2022-08-23 05:15:51
Commento #lectio
Gesù ha appena detto che è difficile salvarsi. Lo dice in maniera iperbolica, paradossale: “È più facile che un cammello entri per la cruna di un ago”. Cioè è praticamente impossibile. Impossibile per i ricchi, ma non solo, perché ciascuno ha le sue ricchezze, i suoi tesori ben nascosti cui è difficile rinunciare. Impossibile per il giovane che è stato chiamato da Gesù e non risponde a questa chiamata e se ne va via rattristato, ma molto difficile anche per chi ha risposto alla chiamata, per noi che abbiamo seguito Gesù.
“Allora Pietro prende la parola”, e la prende anche a nome nostro, ponendo una strana domanda, se presa alla lettera: “Che ne sarà di noi?”. Ecco, ci sono gli “altri”, quelli che non hanno aderito a Gesù e alle esigenze del vangelo. Ma noi invece sì: “Ecco, noi abbiamo lasciato tutto e ti abbiamo seguito”. Noi abbiamo giustamente qualche cosa da vantare. Ebbene, niente è garantito neppure per noi. Anche noi ignoriamo che ne sarà di noi. Anche noi non possiamo essere certi di una riuscita migliore. Al contrario, la riuscita mondana è proprio quella del giovane ricco: in questo senso, noi possiamo soltanto registrare un vuoto, una mancanza, una privazione.
Per noi – dice Gesù - non si può parlare di una riuscita, ma si deve parlare di una “rigenerazione”; in greco si dice palinghenesìa, alla lettera una “nuova nascita”, cioè una fioritura personale. Ma questa rigenerazione non è un fatto puramente interiore, “spirituale”. È la promessa di una moltiplicazione di rapporti interpersonali, perché il regno di Dio non è soltanto “dentro” di noi, ma anche “tra” di noi, nel rapportarsi degli uni con gli altri. Il regno di Dio è uno spazio di comunione, e questa comunione comincia già ora, nella storia, nelle nostre relazioni di ogni giorno: è il “centuplo” promesso di case e fratelli e sorelle e padri e madri e figli e campi. In questo senso, ci sono dei “primi”, nella scala sociale, nella riuscita mondana, che in realtà sono ultimi; e ci sono degli “ultimi”, nella considerazione umana, che in realtà sono primi agli occhi di Dio.

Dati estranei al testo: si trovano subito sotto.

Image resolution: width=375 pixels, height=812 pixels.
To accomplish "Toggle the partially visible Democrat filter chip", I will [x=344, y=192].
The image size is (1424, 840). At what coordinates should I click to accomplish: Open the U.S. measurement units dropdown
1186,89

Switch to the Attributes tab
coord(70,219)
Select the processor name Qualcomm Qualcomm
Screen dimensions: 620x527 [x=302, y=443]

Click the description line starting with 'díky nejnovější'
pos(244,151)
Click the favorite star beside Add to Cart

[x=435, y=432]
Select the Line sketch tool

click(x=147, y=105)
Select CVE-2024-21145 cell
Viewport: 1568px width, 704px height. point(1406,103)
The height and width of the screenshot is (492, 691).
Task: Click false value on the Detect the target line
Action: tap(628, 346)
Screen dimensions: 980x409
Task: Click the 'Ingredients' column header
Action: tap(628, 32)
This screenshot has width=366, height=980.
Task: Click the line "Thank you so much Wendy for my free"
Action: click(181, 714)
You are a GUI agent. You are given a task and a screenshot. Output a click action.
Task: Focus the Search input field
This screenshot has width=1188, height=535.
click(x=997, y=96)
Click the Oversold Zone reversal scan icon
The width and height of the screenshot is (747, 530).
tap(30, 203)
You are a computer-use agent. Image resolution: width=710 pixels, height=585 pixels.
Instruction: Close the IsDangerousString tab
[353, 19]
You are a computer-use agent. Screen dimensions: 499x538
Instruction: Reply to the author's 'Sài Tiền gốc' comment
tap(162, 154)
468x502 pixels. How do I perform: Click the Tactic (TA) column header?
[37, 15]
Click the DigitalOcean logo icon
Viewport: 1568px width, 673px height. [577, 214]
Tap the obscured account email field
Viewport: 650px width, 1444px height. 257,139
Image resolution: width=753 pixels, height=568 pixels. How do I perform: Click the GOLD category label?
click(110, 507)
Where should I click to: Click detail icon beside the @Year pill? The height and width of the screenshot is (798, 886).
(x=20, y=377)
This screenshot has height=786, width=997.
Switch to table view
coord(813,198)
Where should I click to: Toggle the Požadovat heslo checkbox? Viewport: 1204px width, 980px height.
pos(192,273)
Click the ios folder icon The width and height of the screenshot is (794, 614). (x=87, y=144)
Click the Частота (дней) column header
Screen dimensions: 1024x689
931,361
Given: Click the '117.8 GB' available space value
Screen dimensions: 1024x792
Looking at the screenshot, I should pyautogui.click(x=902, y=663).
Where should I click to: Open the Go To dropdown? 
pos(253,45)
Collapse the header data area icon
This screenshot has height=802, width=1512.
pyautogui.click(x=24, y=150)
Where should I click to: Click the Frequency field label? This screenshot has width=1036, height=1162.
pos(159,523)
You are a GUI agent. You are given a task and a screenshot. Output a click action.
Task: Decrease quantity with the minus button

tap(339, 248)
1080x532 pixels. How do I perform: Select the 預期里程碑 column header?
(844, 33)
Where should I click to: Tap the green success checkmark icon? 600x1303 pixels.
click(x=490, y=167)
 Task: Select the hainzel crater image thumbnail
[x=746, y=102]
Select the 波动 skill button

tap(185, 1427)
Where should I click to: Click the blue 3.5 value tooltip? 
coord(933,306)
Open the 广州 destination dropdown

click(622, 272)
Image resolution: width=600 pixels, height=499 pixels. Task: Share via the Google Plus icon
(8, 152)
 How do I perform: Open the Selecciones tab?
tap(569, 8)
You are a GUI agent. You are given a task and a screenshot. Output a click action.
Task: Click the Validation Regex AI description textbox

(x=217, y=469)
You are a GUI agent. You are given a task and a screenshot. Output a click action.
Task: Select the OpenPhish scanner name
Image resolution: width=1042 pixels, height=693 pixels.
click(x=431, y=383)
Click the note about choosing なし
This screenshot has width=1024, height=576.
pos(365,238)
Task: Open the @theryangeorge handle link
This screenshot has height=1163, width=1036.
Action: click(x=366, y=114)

Notiamo, però, una cosa. Matteo, come sappiamo, riscrive Marco, che è il vangelo più antico. Ora, Marco distingue nettamente tra il “centuplo adesso, in questo tempo” e “la vita eterna nel tempo che verrà” (cf. Mc 10,30). Matteo, invece, non fa la stessa distinzione. Lui scrive: “riceverà il centuplo e avrà in eredità la vita eterna”. Le due cose sono, per così dire, pressoché identiche o, perlomeno, simultanee, coordinate: il centuplo è già ora la vita eterna, una vita vera, autentica, che non può venire meno. Del resto, possiamo chiederci: quando inizia la vita eterna?
Tuttavia, c’è una condizione a questa moltiplicazione dei nostri rapporti fraterni, che Marco precisa, mentre è omessa da Matteo. Marco dice: “Riceverà il centuplo… insieme a persecuzioni”. Le persecuzioni, le umiliazioni, le contraddizioni, fanno parte indissociabile del centuplo promesso. “È necessario attraversare molte tribolazioni per entrare nel regno di Dio” (At 14,22). La rigenerazione non fa astrazione dalle persecuzioni, non prescinde dai nostri fallimenti: è proprio la nostra rinascita, la nostra risurrezione quotidiana.